------ Data to use ------

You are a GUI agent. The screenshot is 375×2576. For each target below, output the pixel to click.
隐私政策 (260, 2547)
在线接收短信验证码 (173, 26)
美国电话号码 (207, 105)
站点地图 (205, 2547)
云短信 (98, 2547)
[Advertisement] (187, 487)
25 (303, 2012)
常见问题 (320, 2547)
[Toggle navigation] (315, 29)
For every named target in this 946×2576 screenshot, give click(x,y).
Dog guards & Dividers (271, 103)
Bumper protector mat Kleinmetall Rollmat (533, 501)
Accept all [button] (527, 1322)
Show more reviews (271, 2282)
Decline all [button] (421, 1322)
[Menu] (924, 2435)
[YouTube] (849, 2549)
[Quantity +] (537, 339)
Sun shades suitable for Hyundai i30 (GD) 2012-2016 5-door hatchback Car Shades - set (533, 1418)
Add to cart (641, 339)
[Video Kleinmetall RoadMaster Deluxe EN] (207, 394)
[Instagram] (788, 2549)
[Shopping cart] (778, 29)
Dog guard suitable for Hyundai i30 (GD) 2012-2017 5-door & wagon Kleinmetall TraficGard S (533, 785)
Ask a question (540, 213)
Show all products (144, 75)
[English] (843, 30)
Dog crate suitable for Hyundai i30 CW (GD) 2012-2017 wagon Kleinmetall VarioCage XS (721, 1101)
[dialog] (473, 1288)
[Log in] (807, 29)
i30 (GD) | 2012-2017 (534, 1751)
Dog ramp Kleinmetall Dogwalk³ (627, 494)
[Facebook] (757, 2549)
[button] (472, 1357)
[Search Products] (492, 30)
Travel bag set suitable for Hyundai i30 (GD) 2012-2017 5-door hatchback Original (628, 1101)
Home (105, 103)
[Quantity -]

------

**To do**
The expected answer is an exact copy of the lines above, beginning at the line with "Show more reviews (271, 2282)" and ending at the line with "[English] (843, 30)", with both ends in.

**Response to this exercise**
Show more reviews (271, 2282)
Decline all [button] (421, 1322)
[Menu] (924, 2435)
[YouTube] (849, 2549)
[Quantity +] (537, 339)
Sun shades suitable for Hyundai i30 (GD) 2012-2016 5-door hatchback Car Shades - set (533, 1418)
Add to cart (641, 339)
[Video Kleinmetall RoadMaster Deluxe EN] (207, 394)
[Instagram] (788, 2549)
[Shopping cart] (778, 29)
Dog guard suitable for Hyundai i30 (GD) 2012-2017 5-door & wagon Kleinmetall TraficGard S (533, 785)
Ask a question (540, 213)
Show all products (144, 75)
[English] (843, 30)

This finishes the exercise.